Gomme sgonfie, ma l’allarme non scatta – La società spagnola Idiada ha testato per T&E l’efficacia dei sistemi di monitoraggio e allerta prima di tutto con una sola ruota sgonfia. Sia la Golf che la 500L sono state prima guidate in accordo con il protocollo dell’iter autorizzativo, e dopo senza seguire strettamente le regole del test ufficiale. Se nel primo caso per entrambe le auto l’allarme per la ruota sgonfia “si è attivato entro il limite di 10 minuti previsto dalla legge”, nel secondo il sistema Tpms “non ha dato nessun messaggio né nella Volkswagen né nella Fiat, mostrando un chiaro fallimento nel rispetto degli standard di sicurezza su strada”. Idiada ha poi provato le due auto con tutte e quattro gli pneumatici sgonfi e in sei diverse situazioni reali di guida, per esempio su un percorso di 20 minuti a bassa velocità in un’area urbana e poi in autostrada a 100 km/h o in un tracciato su strade extraurbane e a scorrimento veloce, a diverse velocità. Ha anche testato l’efficacia del sistema Tpms con pneumatici sotto la pressione ottimale e con alle spalle 400 e 800 km. Anche qui, “il sistema Tpms indiretto sia sulla Golf sia sulla 500 L non ha dato un allarme tempestivo di ruote sgonfie in almeno 5 dei 6 prove effettuate da Idiada in cui le condizioni divergevano leggermente dal test ufficiale”. Non hanno dato risultati positivi neanche le prove sul meccanismo di auto-diagnosi dei Tpms di Golf e 500L, che dovrebbero avvisare l’automobilista quando il sistema non è più in grado di funzionare.
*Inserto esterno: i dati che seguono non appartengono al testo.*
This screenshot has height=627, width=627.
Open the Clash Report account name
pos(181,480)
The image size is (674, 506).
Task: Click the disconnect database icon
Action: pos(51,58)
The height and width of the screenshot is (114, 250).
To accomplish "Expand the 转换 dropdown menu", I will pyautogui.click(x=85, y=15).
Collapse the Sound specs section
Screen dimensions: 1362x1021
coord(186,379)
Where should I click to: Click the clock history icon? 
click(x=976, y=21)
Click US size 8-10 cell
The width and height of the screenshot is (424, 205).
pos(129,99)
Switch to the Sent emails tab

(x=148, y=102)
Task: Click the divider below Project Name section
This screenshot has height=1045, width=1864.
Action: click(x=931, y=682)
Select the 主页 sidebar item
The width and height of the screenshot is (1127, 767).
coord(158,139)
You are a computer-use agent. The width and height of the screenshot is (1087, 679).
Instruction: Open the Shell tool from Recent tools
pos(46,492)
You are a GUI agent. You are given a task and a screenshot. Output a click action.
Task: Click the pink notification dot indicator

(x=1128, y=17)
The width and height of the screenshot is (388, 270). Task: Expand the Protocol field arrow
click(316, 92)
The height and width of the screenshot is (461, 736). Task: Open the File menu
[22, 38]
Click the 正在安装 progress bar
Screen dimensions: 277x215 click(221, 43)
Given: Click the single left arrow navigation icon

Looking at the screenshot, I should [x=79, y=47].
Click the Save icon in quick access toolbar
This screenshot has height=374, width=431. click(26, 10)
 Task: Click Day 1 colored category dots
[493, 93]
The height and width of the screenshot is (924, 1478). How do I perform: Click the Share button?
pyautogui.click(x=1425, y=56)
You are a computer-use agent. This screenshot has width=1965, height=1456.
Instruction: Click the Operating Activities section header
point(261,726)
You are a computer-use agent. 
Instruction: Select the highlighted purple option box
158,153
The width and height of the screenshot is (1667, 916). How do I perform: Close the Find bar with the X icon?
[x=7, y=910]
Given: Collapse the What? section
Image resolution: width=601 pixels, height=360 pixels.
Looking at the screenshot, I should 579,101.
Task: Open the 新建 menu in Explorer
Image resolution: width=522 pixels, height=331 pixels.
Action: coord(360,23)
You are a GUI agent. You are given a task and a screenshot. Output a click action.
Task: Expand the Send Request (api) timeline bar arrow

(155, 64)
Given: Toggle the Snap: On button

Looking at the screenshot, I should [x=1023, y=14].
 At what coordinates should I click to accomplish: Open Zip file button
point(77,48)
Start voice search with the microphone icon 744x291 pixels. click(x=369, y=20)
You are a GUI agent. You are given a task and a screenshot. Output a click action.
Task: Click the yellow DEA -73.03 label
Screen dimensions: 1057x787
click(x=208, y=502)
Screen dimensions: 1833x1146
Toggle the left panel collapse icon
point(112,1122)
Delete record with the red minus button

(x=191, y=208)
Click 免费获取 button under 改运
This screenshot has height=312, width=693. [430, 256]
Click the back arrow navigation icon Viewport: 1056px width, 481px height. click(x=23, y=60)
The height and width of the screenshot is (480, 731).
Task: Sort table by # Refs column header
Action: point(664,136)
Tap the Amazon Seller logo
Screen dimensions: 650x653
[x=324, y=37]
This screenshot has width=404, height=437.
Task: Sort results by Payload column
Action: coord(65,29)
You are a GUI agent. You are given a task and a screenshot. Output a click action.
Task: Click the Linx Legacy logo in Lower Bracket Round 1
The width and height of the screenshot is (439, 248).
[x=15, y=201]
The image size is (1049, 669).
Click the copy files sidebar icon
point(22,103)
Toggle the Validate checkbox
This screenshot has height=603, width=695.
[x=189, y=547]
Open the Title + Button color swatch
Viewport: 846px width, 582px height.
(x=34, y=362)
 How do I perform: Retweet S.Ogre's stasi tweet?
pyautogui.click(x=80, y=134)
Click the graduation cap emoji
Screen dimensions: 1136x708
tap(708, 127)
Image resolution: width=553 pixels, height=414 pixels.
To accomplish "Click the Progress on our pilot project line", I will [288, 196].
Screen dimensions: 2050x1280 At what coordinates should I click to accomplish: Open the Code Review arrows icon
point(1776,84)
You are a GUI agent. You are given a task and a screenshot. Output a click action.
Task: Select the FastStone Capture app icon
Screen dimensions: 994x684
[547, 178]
Di nuovo, nessun avviso entro il limite normativo dei 10 minuti. Un fatto “particolarmente preoccupante, perché significa che il guidatore si sente sicuro e non è consapevole che il suo sistema ha dei problemi e non lo avviserà in caso di livelli di pressione delle gomme critici”. I sistemi passano i test, ma poi non fanno il loro lavoro, e questo “è inaccettabile, perché una pressione inferiore agli 1,5 bar è critica per la sicurezza, con la gomma che può iniziare a staccarsi dal cerchio durante la frenata, per esempio”.

Il sospetto dell’associazione – Il sospetto di T&E è che le case automobilistiche stiano cercando di risparmiare sui sistemi per monitorare le gomme mettendo a rischio la sicurezza. I risultati dei test, si legge nel dossier di T&E, “suggeriscono che ci sia un’ottimizzazione dei sistemi indiretti, calibrati per passare i test autorizzativi ma non funzionanti quando usati su strada”. Tra gli obiettivi ipotizzati dall’associazione, anche “il desiderio dei produttori di evitare molti falsi allarmi che i sistemi Tpms indiretti altrimenti genererebbero, confondendo il guidatore e minando l’obiettivo del dispositivo. Per questo, le case automobilistiche potrebbero aver deciso di rendere il sistema attivo solo nelle strette condizioni dei test regolatori”. Delle performance non proprio perfette dei Tpms indiretti si era già accorta l’organizzazione di ricerca olandese Tno8 e l’Unece. L’organizzazione Onu, che ha fissato gli standard di sicurezza per le auto, di recente ha chiarito che i Tpms dovrebbero funzionare “in un’ampia gamma di strade e condizioni ambientali”. Ora la palla passa alla Commissione europea, che sta per iniziare la revisione della normativa sulla sicurezza dei veicoli.